| ARTICLE |
>>>

Outre les influences des classiques (l’Antiquité ou des artistes tels que Rembrandt), il est très influencé par le contexte artistique de son époque, qui est foisonnant, ainsi que par les découvertes scientifiques, notamment le traité de Charles Darwin sur l’évolution des espèces et la science des rêves. Il est aussi appelé à combattre en 1870 dans la guerre franco-prussienne, une expérience certainement traumatisante qui transparaîtra dans ses oeuvres.

Les noirs

Pendant une grande partie de sa carrière, Redon peint, dessine, et grave en monochrome. Pour lui le noir est « l’agent de l’esprit » bien plus que la couleur, qui plaît à l’oeil et éveille la sensualité, et donc détourne du coeur du sujet.

<<<

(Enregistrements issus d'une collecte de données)
>>>

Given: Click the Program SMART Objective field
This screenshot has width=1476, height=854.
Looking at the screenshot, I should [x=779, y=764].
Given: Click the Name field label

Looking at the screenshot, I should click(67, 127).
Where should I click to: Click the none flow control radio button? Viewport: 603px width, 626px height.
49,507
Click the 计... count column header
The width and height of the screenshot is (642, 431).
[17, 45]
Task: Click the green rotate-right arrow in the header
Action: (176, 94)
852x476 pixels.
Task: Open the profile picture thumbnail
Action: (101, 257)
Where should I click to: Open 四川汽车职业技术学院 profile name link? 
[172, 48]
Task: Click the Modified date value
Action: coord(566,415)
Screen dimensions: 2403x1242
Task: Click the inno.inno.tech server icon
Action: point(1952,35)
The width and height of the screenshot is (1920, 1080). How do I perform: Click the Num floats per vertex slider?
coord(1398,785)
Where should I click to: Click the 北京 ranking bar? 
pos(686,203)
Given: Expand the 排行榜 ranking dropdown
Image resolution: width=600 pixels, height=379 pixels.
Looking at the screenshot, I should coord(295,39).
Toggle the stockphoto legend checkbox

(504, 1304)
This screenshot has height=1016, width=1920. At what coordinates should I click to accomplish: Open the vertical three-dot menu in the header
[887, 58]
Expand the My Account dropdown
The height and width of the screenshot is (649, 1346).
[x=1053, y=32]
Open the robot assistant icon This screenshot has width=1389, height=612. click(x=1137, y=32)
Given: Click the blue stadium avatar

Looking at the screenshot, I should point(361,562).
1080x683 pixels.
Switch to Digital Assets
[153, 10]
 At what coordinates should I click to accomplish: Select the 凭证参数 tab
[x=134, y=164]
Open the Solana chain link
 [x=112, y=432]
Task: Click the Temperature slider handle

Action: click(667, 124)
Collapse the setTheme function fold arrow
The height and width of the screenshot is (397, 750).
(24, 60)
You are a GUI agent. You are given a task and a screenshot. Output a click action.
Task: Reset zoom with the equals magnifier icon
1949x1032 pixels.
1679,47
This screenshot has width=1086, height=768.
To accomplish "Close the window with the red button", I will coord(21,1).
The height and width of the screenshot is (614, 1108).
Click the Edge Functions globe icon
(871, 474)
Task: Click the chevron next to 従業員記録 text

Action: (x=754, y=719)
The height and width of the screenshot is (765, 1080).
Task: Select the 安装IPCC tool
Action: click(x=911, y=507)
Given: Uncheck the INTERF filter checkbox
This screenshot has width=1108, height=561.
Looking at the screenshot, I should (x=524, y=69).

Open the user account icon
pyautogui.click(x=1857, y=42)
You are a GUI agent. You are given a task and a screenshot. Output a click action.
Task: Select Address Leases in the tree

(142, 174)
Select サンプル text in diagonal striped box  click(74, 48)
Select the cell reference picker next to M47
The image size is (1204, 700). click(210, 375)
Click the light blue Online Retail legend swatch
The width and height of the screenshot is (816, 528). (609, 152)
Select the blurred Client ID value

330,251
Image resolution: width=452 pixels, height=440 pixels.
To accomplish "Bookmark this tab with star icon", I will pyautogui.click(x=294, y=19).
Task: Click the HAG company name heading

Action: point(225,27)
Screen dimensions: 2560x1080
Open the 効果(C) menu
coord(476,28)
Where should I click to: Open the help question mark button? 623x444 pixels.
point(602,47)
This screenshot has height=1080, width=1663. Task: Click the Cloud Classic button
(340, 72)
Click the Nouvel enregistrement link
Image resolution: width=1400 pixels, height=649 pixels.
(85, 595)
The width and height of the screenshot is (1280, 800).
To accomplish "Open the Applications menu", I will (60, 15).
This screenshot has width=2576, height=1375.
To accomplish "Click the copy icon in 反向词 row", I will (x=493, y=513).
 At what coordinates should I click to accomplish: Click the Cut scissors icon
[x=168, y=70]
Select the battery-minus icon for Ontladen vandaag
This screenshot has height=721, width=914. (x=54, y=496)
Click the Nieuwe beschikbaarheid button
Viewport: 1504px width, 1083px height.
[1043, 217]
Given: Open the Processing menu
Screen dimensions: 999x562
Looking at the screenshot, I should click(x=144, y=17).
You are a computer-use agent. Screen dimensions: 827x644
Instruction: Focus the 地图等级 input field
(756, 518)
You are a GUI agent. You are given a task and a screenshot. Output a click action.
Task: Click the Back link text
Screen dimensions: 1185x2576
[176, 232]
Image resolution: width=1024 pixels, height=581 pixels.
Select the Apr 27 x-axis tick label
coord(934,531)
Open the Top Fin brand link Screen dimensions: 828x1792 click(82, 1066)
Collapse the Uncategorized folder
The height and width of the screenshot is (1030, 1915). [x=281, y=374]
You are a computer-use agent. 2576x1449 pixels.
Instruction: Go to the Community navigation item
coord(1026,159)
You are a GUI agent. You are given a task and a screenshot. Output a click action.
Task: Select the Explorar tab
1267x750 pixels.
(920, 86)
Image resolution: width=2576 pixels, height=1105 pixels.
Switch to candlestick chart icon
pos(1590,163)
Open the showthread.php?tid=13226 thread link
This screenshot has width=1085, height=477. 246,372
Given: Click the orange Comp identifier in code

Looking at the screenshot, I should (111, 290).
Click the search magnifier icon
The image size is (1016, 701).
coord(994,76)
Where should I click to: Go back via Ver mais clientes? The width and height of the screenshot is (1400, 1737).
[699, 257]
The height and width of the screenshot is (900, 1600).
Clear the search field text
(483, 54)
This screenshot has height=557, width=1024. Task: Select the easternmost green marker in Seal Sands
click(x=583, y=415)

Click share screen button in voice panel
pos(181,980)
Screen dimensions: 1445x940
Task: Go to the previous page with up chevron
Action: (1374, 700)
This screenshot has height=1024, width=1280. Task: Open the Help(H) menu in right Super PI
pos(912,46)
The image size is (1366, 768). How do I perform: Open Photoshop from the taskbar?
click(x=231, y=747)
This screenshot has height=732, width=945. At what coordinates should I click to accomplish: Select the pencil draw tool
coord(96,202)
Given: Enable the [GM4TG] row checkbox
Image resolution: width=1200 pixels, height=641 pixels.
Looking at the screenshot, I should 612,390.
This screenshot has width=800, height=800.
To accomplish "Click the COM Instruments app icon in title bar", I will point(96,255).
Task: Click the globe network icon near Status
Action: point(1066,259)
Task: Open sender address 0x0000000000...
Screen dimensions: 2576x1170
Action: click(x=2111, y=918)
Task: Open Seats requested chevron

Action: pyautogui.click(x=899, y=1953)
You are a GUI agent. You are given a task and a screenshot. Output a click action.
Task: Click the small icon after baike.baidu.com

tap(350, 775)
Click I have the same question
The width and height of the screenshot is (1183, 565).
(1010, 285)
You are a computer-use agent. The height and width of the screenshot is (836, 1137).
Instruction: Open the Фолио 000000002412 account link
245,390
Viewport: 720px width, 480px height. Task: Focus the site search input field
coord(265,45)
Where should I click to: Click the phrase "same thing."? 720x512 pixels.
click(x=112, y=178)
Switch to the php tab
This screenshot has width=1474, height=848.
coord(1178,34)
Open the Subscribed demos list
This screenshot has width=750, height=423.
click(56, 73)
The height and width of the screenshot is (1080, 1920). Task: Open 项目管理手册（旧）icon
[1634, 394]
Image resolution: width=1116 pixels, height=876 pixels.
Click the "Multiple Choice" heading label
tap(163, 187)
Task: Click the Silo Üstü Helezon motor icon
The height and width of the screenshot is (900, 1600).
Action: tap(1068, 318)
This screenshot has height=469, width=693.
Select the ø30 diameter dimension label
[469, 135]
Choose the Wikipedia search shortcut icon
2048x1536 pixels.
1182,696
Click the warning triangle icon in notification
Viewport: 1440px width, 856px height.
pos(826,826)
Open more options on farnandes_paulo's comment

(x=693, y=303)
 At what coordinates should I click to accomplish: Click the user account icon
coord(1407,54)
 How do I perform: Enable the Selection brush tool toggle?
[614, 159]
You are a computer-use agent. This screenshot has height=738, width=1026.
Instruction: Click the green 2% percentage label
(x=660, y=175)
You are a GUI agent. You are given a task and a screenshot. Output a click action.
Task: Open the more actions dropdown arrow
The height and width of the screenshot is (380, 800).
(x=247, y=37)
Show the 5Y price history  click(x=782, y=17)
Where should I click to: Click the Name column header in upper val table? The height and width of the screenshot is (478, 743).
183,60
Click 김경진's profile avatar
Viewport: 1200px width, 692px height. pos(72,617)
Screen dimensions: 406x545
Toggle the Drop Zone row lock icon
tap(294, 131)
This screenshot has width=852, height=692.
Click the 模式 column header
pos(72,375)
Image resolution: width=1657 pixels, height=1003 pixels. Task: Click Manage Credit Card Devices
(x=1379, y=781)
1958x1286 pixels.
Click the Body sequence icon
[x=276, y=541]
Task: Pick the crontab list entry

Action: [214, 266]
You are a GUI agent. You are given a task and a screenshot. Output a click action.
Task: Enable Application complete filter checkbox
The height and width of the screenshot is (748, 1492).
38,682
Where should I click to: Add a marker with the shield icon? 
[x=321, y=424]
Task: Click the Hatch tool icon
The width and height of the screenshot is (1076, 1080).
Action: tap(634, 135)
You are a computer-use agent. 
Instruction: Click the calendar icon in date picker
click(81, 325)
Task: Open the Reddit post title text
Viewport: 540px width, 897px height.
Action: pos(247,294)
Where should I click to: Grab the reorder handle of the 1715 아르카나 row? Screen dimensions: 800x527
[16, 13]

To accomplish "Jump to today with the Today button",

<<<

| LE PROBLÈME |
Reproduisez tel quel le passage de l'article sur Redon qui va de « Pendant une grande » jusqu'à « coeur du sujet. » inclus.

| SOLUTION RÉDIGÉE |
Pendant une grande partie de sa carrière, Redon peint, dessine, et grave en monochrome. Pour lui le noir est « l’agent de l’esprit » bien plus que la couleur, qui plaît à l’oeil et éveille la sensualité, et donc détourne du coeur du sujet.